▶ TASK DETAILS:
In your reply, reproduce the lines from the first one below to the line containing "Task: Click the Автопилот steering wheel icon", inclusive, exactly as they stand.

(Collected data)

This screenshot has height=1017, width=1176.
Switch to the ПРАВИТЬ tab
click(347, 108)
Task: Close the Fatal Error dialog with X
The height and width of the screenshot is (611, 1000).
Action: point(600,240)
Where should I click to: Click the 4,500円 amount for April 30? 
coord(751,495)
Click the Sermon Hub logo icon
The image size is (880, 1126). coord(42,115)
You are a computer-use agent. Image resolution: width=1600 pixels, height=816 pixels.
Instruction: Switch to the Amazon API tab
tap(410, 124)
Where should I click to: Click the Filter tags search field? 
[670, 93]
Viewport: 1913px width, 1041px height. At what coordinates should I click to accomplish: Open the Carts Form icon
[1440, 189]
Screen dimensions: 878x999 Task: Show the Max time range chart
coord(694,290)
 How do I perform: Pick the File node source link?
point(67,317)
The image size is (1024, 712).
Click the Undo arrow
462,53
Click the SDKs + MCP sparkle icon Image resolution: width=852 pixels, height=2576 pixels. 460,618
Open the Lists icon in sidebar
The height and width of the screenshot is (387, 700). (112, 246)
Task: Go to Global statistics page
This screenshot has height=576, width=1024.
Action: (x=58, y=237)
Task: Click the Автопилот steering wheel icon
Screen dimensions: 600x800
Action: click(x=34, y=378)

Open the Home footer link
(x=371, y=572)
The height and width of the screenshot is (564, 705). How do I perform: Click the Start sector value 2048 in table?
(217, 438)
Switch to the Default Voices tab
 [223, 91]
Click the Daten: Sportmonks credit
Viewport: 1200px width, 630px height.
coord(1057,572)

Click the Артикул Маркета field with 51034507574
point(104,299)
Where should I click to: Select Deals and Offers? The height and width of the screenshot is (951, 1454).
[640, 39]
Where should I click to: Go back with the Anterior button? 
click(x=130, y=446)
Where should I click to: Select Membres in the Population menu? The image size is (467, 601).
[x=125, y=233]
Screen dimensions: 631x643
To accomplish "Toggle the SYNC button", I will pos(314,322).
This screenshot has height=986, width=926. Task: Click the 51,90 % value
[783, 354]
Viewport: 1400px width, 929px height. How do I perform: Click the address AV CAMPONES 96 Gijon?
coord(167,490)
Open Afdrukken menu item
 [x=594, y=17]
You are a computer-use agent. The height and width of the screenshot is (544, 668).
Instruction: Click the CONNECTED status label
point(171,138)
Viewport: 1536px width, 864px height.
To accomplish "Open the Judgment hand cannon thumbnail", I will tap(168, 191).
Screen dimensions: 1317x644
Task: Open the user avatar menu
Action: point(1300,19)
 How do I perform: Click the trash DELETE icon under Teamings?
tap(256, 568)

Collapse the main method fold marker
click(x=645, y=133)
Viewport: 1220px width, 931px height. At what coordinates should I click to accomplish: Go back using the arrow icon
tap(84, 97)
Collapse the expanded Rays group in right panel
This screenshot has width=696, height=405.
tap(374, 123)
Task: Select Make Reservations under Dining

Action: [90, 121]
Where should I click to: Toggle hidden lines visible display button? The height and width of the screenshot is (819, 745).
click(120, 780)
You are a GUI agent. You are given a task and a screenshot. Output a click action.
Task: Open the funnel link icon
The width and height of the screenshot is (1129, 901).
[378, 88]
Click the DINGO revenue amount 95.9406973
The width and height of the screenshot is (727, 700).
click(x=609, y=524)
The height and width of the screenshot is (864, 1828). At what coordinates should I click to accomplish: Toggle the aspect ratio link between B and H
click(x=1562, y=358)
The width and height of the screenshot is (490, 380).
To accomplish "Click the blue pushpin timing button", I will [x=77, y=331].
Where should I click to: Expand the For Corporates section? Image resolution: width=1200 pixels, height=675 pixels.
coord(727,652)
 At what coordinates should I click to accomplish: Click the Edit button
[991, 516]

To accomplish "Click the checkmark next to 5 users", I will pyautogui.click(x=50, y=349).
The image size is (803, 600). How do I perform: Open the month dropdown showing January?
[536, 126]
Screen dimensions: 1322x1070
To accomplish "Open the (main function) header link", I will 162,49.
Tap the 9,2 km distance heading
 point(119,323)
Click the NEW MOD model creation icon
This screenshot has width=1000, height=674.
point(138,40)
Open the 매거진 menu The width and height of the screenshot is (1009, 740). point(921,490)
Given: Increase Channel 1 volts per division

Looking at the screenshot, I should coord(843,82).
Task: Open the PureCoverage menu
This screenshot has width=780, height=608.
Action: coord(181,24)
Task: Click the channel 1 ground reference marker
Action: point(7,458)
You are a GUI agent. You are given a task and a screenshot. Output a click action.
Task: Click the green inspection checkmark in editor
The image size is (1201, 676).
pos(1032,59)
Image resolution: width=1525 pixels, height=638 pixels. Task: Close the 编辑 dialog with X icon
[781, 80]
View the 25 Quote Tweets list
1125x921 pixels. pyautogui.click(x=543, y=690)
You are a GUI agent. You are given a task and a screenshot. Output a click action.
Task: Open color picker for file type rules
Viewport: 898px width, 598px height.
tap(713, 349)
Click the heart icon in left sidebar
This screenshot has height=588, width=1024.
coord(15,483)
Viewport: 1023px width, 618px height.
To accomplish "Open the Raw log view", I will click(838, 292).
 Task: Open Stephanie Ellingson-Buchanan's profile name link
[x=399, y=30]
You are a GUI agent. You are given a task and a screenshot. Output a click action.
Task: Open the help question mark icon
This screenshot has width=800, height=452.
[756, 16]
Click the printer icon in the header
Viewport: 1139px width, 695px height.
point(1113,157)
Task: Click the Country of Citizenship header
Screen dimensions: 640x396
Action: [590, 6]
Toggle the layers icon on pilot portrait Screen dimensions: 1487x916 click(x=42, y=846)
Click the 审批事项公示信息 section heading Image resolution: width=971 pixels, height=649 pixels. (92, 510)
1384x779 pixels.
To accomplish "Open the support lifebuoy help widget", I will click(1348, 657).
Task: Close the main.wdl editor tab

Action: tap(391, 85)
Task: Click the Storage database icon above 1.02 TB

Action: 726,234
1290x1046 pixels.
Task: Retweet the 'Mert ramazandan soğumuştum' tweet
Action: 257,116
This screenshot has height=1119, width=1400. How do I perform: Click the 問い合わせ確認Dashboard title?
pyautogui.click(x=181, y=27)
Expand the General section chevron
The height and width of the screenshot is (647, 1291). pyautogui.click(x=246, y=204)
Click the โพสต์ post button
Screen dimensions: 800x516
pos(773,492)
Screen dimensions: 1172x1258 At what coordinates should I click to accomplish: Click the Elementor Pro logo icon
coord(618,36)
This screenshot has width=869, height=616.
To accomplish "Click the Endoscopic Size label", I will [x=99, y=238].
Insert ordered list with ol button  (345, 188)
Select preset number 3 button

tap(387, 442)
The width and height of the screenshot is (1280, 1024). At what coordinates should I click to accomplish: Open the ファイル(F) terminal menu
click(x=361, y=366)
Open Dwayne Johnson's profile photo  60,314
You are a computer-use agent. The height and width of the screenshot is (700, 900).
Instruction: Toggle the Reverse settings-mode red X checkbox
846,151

▶ EXERCISE ANSWER:
This screenshot has height=1017, width=1176.
Switch to the ПРАВИТЬ tab
click(347, 108)
Task: Close the Fatal Error dialog with X
The height and width of the screenshot is (611, 1000).
Action: point(600,240)
Where should I click to: Click the 4,500円 amount for April 30? 
coord(751,495)
Click the Sermon Hub logo icon
The image size is (880, 1126). coord(42,115)
You are a computer-use agent. Image resolution: width=1600 pixels, height=816 pixels.
Instruction: Switch to the Amazon API tab
tap(410, 124)
Where should I click to: Click the Filter tags search field? 
[670, 93]
Viewport: 1913px width, 1041px height. At what coordinates should I click to accomplish: Open the Carts Form icon
[1440, 189]
Screen dimensions: 878x999 Task: Show the Max time range chart
coord(694,290)
 How do I perform: Pick the File node source link?
point(67,317)
The image size is (1024, 712).
Click the Undo arrow
462,53
Click the SDKs + MCP sparkle icon Image resolution: width=852 pixels, height=2576 pixels. 460,618
Open the Lists icon in sidebar
The height and width of the screenshot is (387, 700). (112, 246)
Task: Go to Global statistics page
This screenshot has height=576, width=1024.
Action: (x=58, y=237)
Task: Click the Автопилот steering wheel icon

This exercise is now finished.